| What you need to do |
Pictures must not appear in your answer. Write out exactly the lines from the one with "You are a computer-use" through the last line of the entries below.

::::

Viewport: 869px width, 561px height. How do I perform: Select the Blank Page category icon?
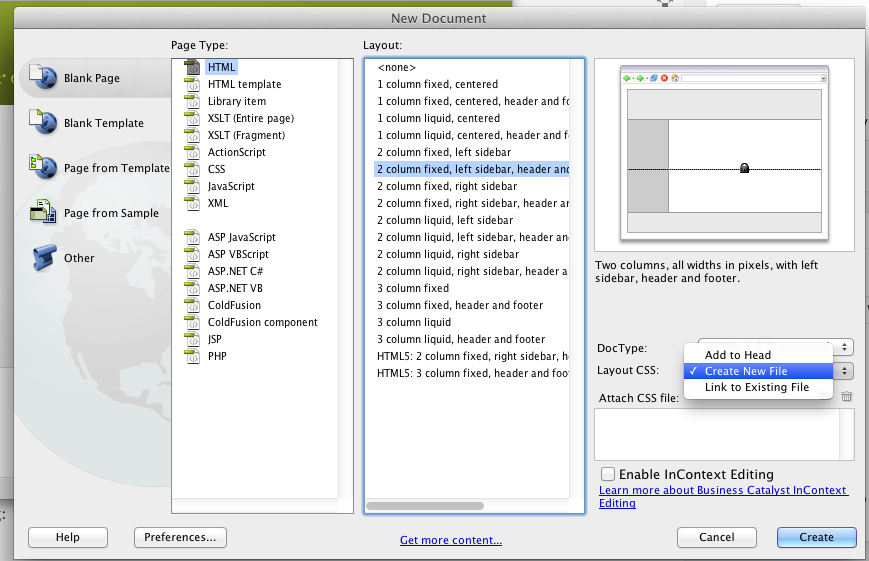point(43,78)
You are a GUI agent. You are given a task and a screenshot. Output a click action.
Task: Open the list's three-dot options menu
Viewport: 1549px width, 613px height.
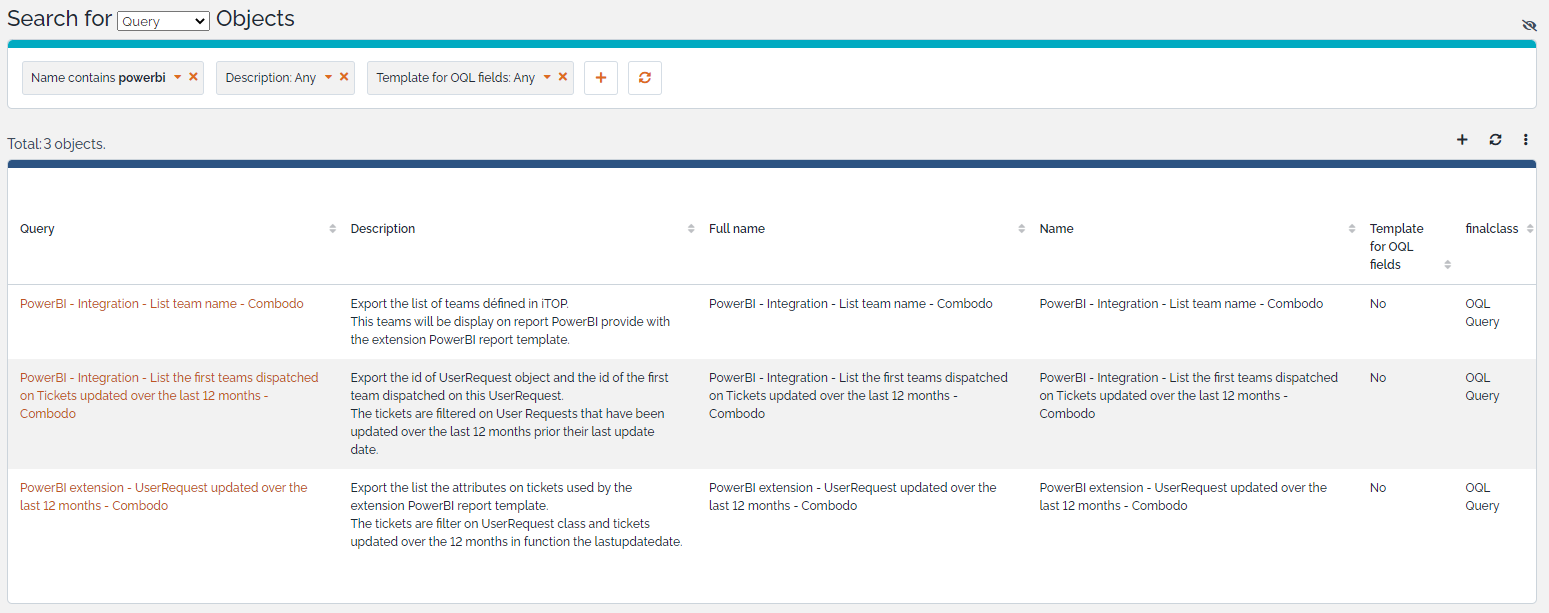[1526, 140]
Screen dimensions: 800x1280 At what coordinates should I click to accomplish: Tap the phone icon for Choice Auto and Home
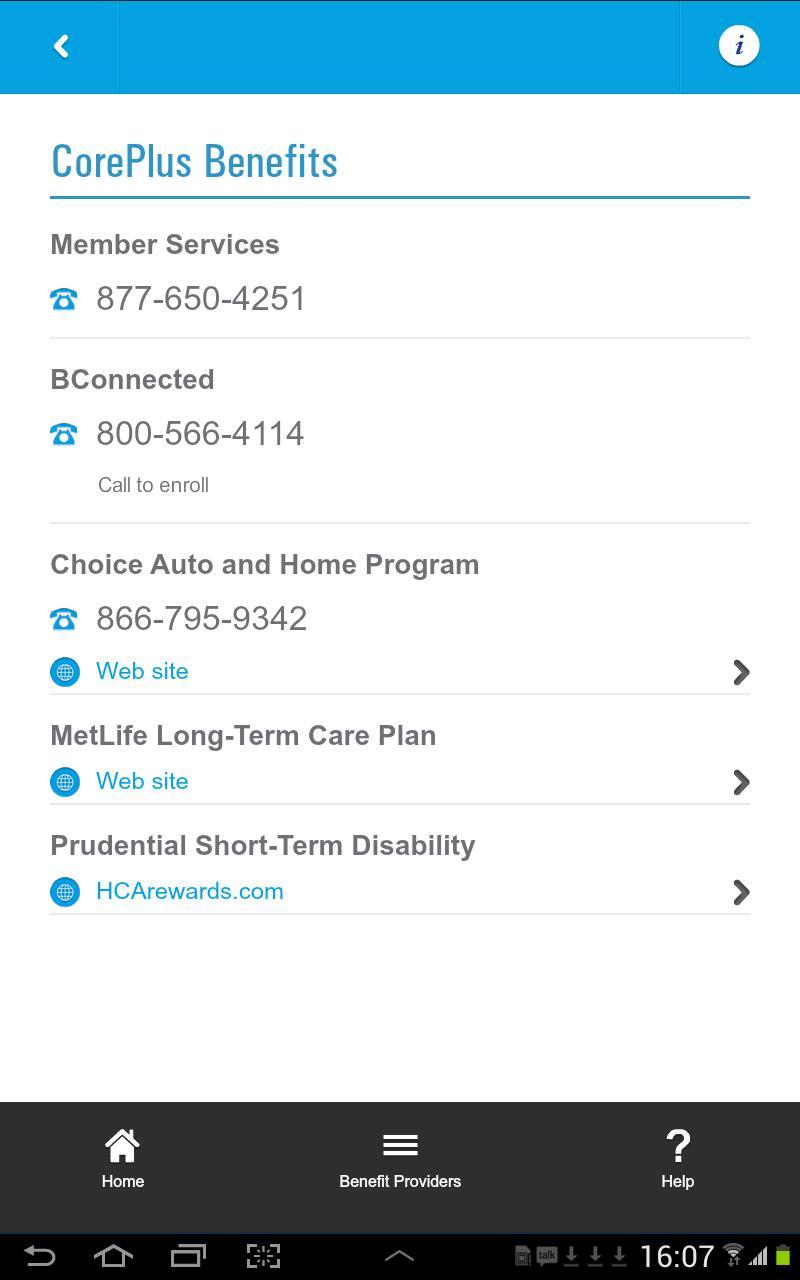pos(64,619)
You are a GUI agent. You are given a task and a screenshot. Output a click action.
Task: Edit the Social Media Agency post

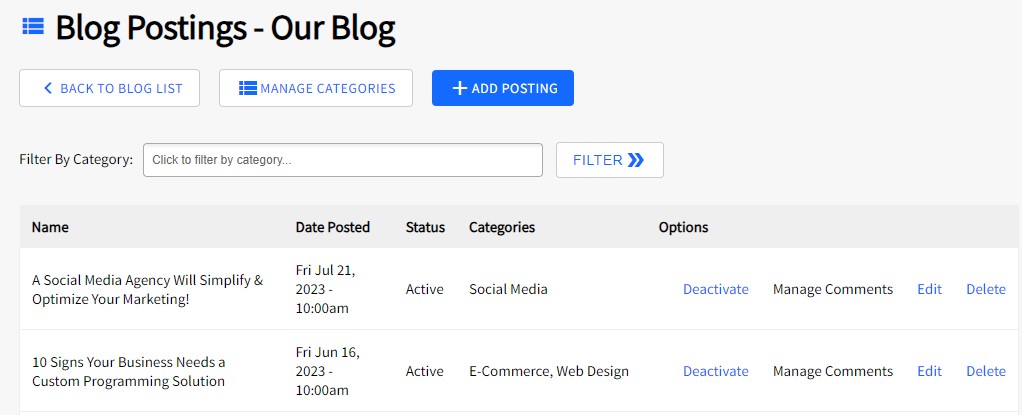click(929, 289)
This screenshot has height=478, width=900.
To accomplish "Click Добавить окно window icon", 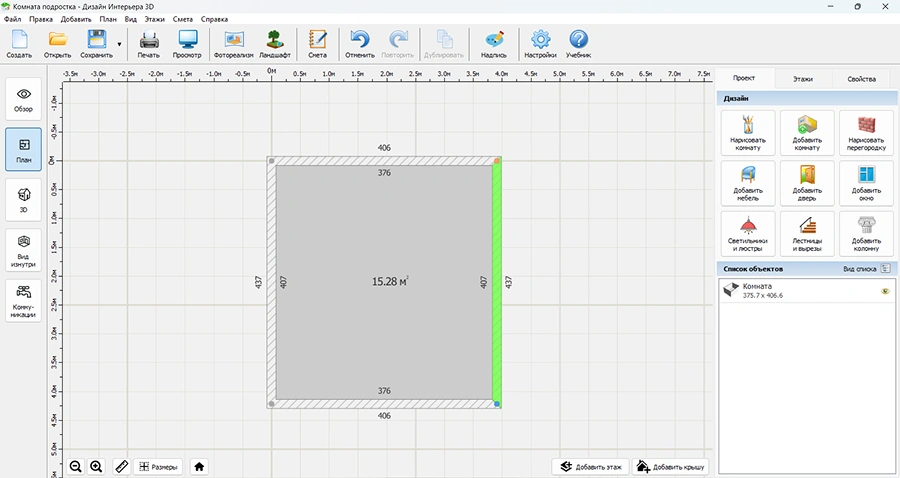I will click(x=866, y=184).
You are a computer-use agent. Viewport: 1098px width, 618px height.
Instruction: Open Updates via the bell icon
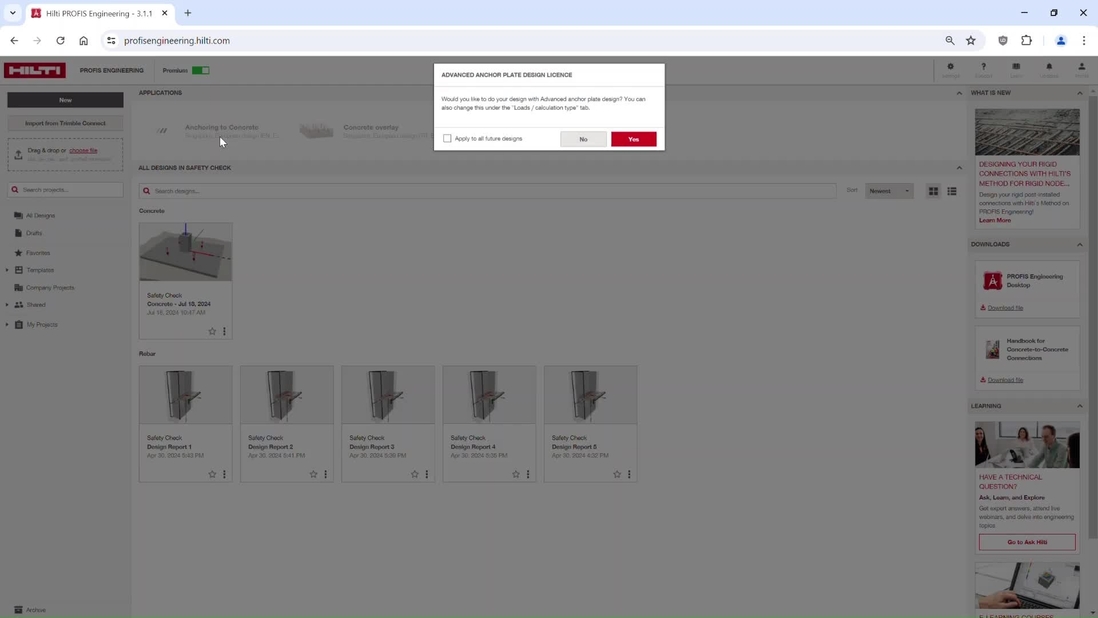[1049, 66]
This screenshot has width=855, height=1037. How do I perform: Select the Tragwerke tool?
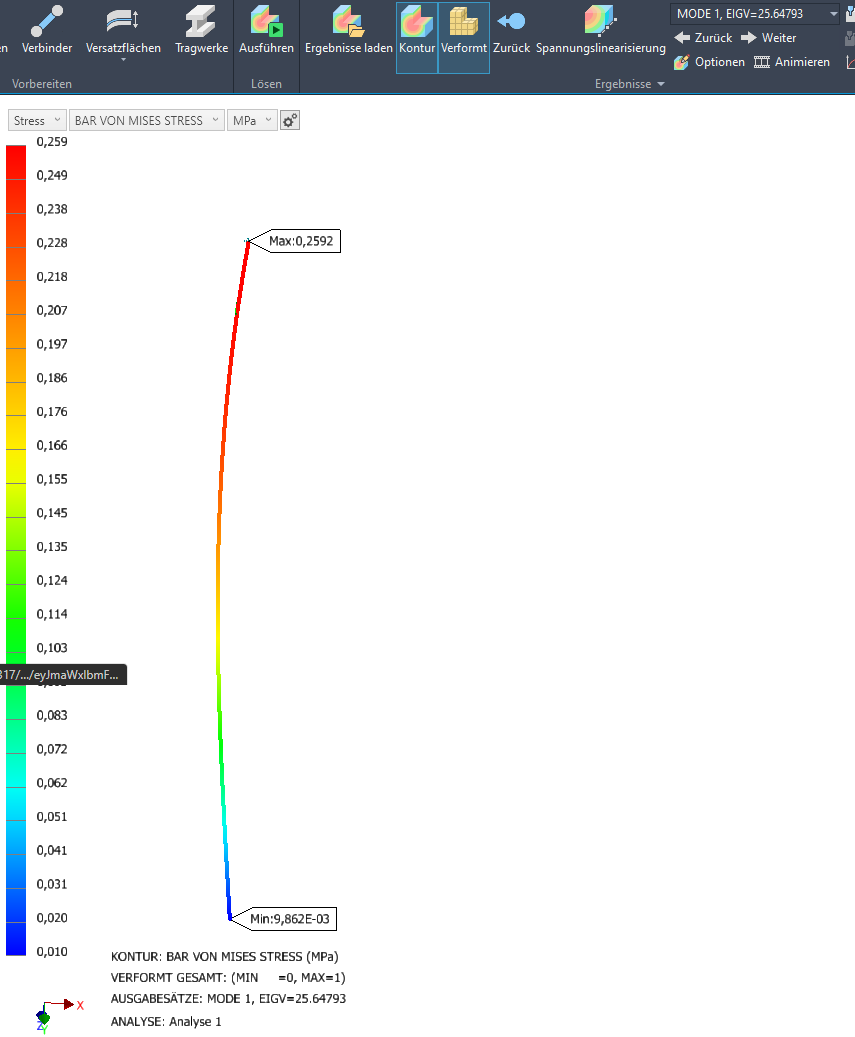click(200, 28)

::::

| Written response |
You are a computer-use agent. Viewport: 1098px width, 618px height.
Instruction: Open Updates via the bell icon
[1049, 66]
This screenshot has width=855, height=1037. How do I perform: Select the Tragwerke tool?
click(200, 28)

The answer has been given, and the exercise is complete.